I’m psyched to get going, and I wake up for my first workout at 2:30 A.M. All Night Fitness really is open all night, twenty-four hours a day, fifty-two weeks a year, Christmas included. I go overboard from the start, hitting the weight room first, alternating between upper body and legs, covering all the muscle groups; twelve reps on heavy weights, drop ten pounds for ten reps, drop ten more for eight. When my muscles feel like tapioca, I head for the pool, determined to flip my turns only at the shallow end so I can use that underwater shelf to knock myself silly enough to actually consider this project an intelligent undertaking. I’m not in good enough shape to hold my stroke for long distances, so I swim eighty-yard repeats leaving every minute-thirty seconds until there is an even chance the night guy will have to siphon me out of the scum gutter.

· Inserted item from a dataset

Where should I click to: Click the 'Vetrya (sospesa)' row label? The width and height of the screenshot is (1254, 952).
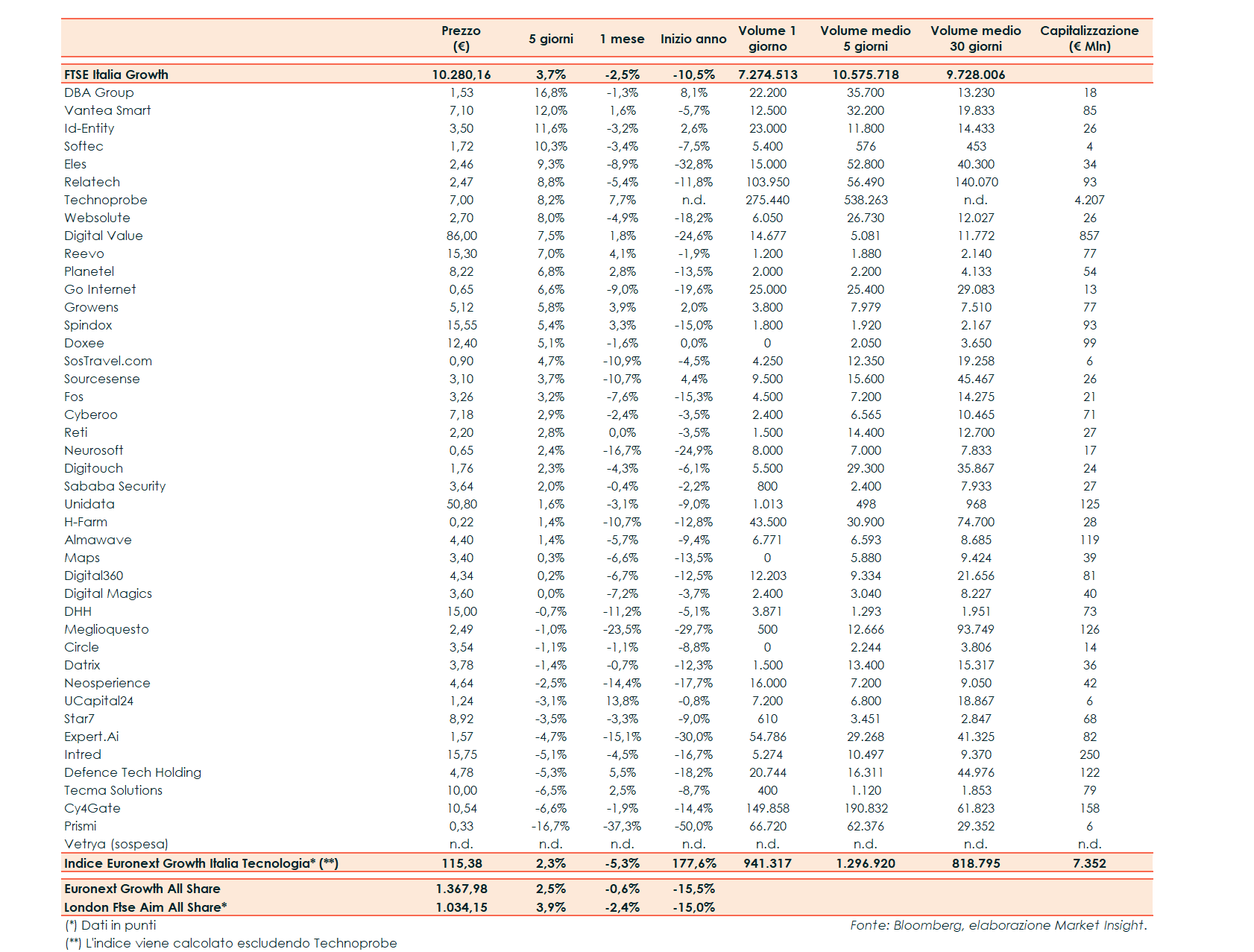pos(116,844)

I’ve got to learn to start slower.
In the locker room I peel off my suit and stumble into the sauna. It’s stone cold, so I flip the switch and sit naked on the cool redwood bench waiting for heat, breathing deep, feeling that sweet burn in my arms and chest.
A voice from nowhere. “You leave that on, you’re gonna give me night sweats.”
My yell ricochets off the walls like a bullet fired into a stainless-steel freezer. I see no one at first, then a foot slides out from under the bottom bench, followed by a leg, followed by a guy who turns out to be Oliver Van Zandt. He puts a finger to his lips. “Shut up or you’ll bring in the night guy.” He is dressed in gray sweatpants and a T-shirt, with a completely white beard and hair falling to his shoulders; looks like Gabby Hayes with muscles.
I say, “Man, you scared me to death.”
“If I had, you’d make less noise.”
“You fixing something under there?”
He opens the door, glances around the empty locker room, pulls it shut quickly. “I live here.”
“In the sauna?”
“In the club,” he says, and proceeds to detail a schedule that includes a full shift at Wendy’s followed by one at Burger King. His son is a sophomore at U of W in Seattle. He can’t afford a mortgage and tuition, so he joined All Night for just under thirty bucks a month, works out, showers and shaves here, and sleeps hidden out between the hours of eleven and four-thirty or so, when the place is virtually empty.
Man, this is hard to believe. “Do you always sleep in the sauna?”
“Never in the same spot two nights running,” he says. “Sometimes I get into the pool equipment room, sometimes back in one of the exercise rooms under the mats. A moving target is hard to hit.” He watches me carefully. “You gonna give me up?”
“You mean tell?”
“Yeah.” His look is hard.
“Hell, no,” I say. “Man, this is too good.”
I flip off the heat switch to avoid overheating this guy’s bedroom. You have to admit, living in a fitness spa has its allure; might not have exactly what you want in cushy furniture, but the weight machines provide about every kind of recliner you can think of, and you’ve got a bathroom with hair blowers on the wall and even a telephone. And a whirlpool. You’d pretty much have to stay at the Las Vegas Hilton for that.
I love the way life can put things in perspective for you. I’m worried about pulling it together enough to qualify for State in swimming while I put a little grief into Mike Barbour’s life, and here’s a guy who spends more than sixteen hours a day working for minimum wage with no benefits, who has given up his home so his son can escape the same fate. As I lie in my warm, comfortable bed, drifting off for a couple of hours before school, my quest seems less daunting.